*WHAT TO WORK ON*: Repeat the items word for word from the line with "Where should I" up to and including the final line of the items, leaving out the pictures.

*MATERIAL TO PROCESS*:
--- start ---
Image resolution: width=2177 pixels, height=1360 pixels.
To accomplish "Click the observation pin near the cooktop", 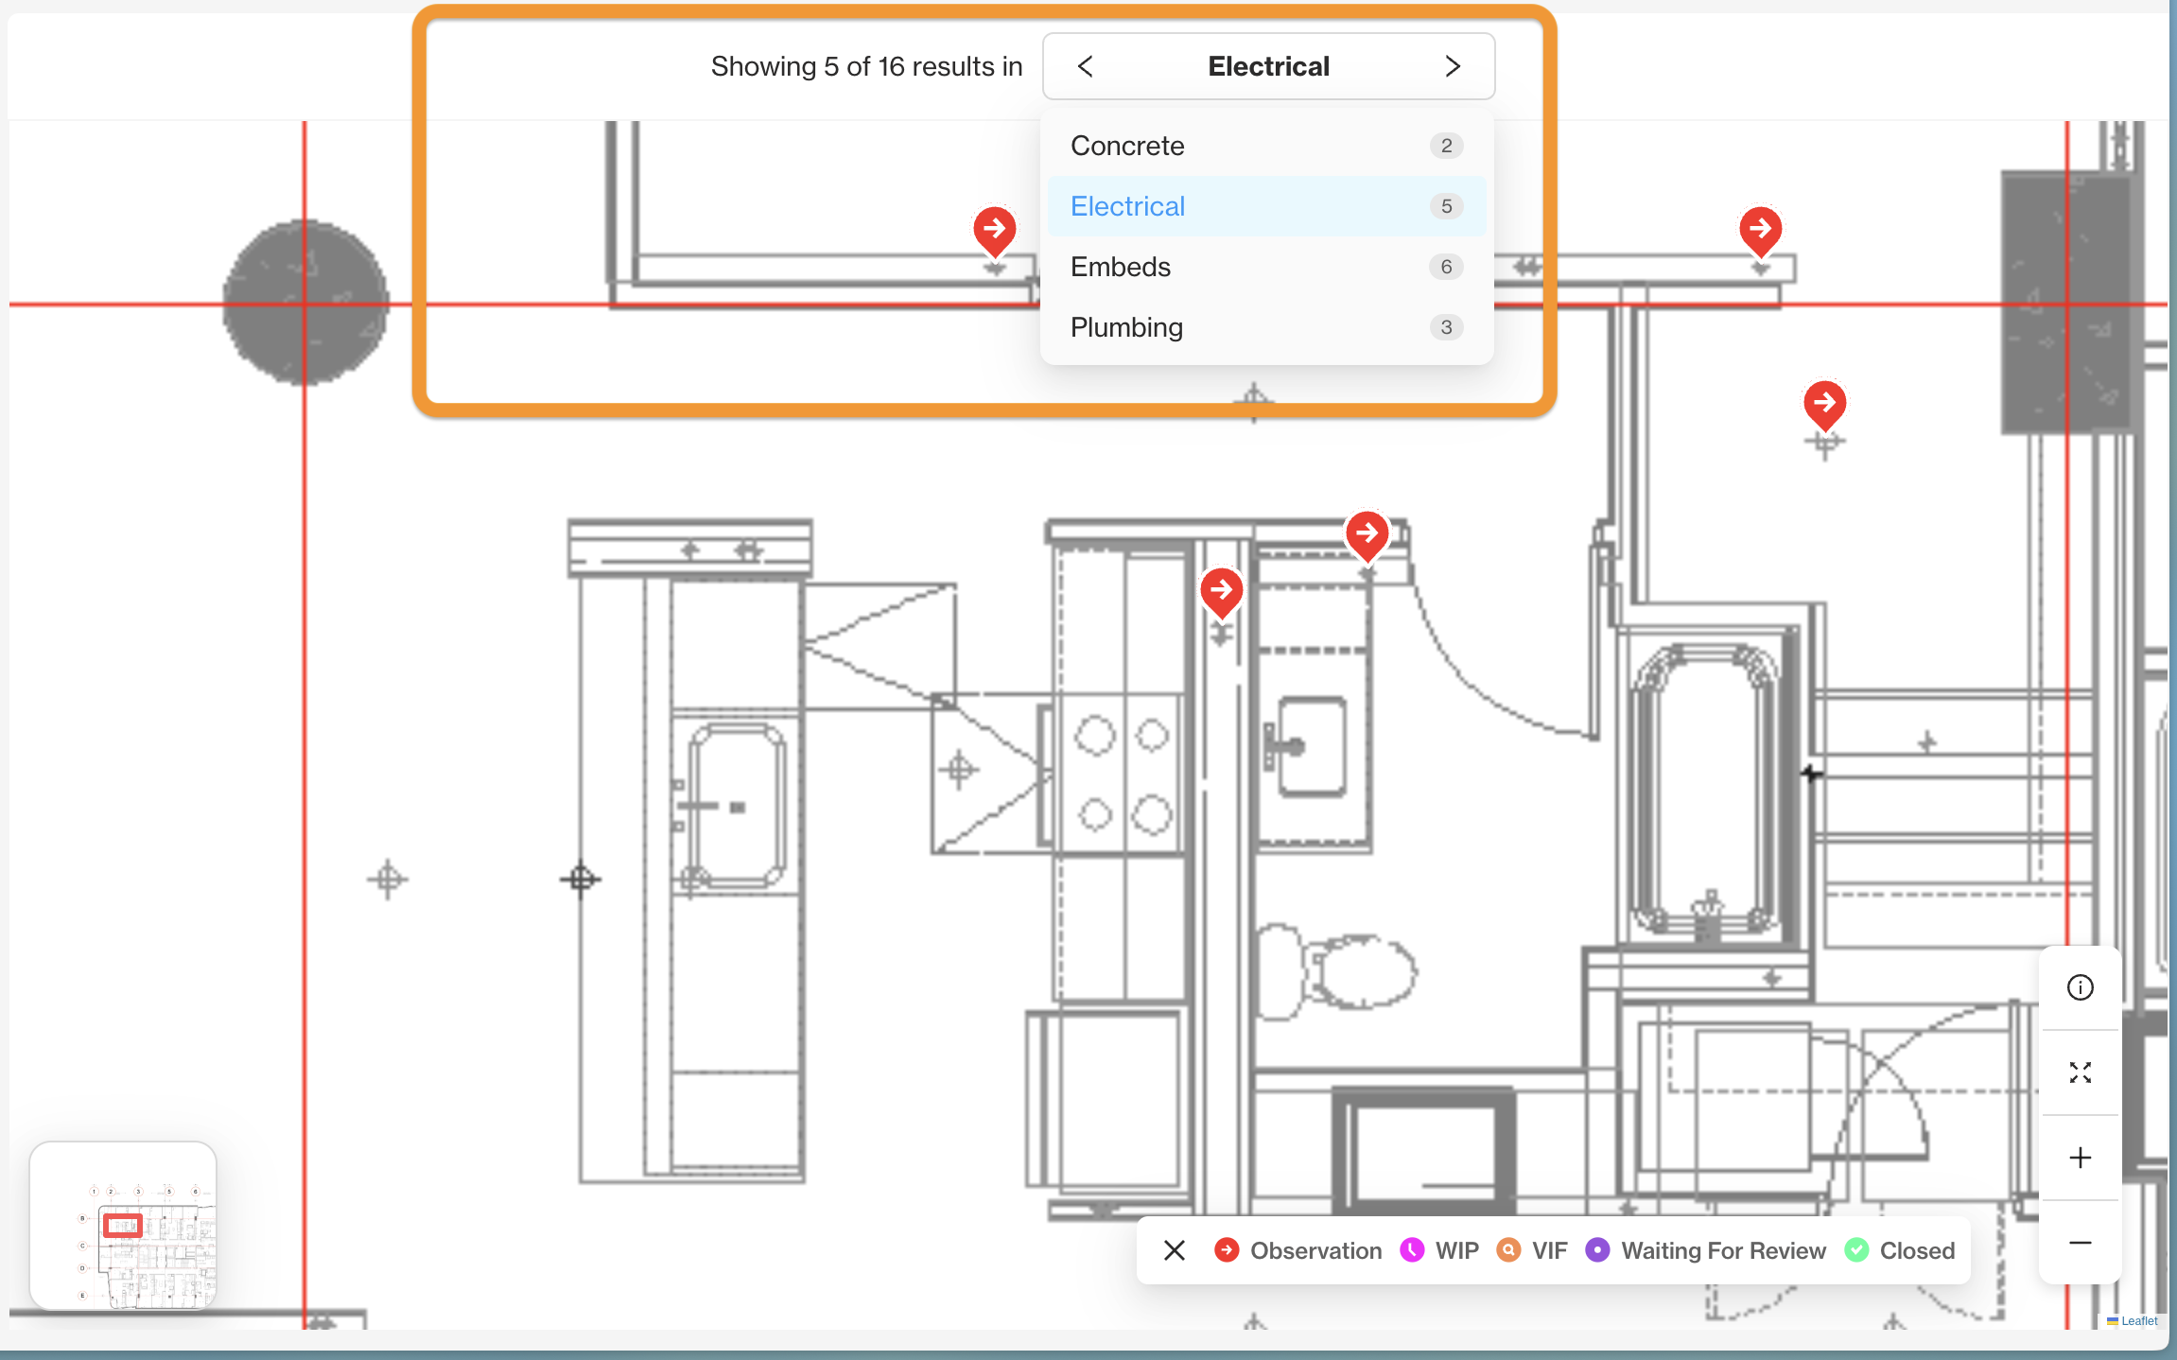I will (x=1221, y=590).
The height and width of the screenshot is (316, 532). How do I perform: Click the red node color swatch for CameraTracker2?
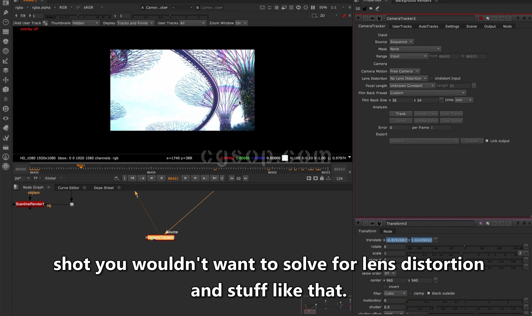(481, 18)
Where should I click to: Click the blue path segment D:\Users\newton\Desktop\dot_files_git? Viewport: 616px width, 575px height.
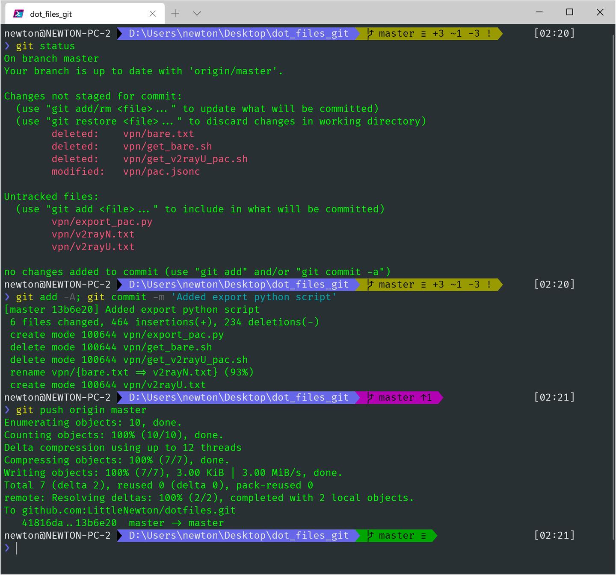coord(238,33)
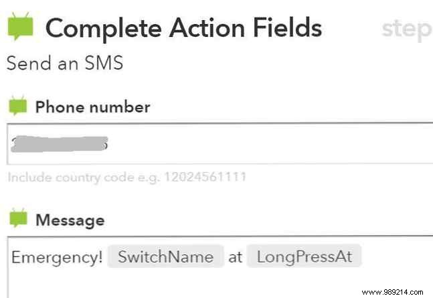Screen dimensions: 433x298
Task: Select the SwitchName ingredient pill
Action: click(166, 256)
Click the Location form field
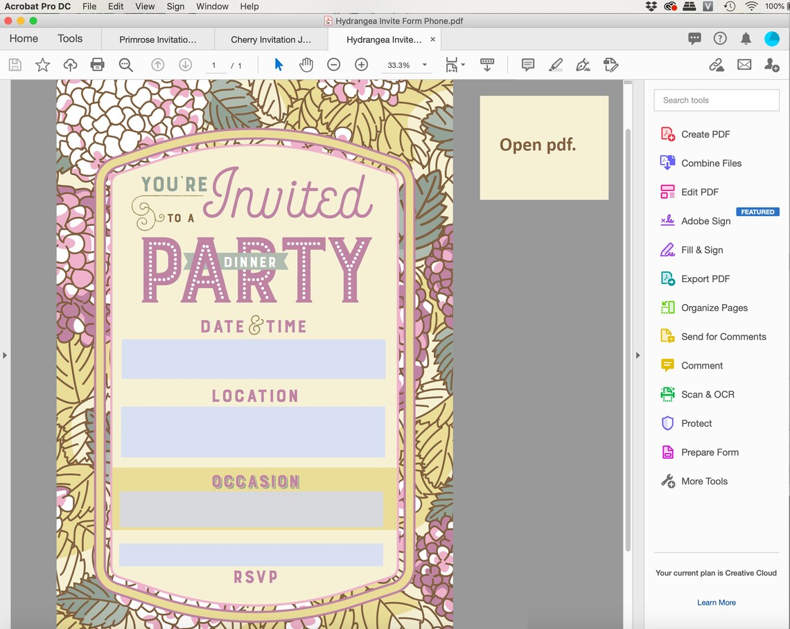The height and width of the screenshot is (629, 790). click(254, 432)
--- end ---
*THE RESPONSE*:
Where should I click to: Click the blue path segment D:\Users\newton\Desktop\dot_files_git? Viewport: 616px width, 575px height.
coord(238,33)
Screen dimensions: 433x298
Task: Select the SwitchName ingredient pill
Action: click(166, 256)
Click the Location form field
The height and width of the screenshot is (629, 790). click(254, 432)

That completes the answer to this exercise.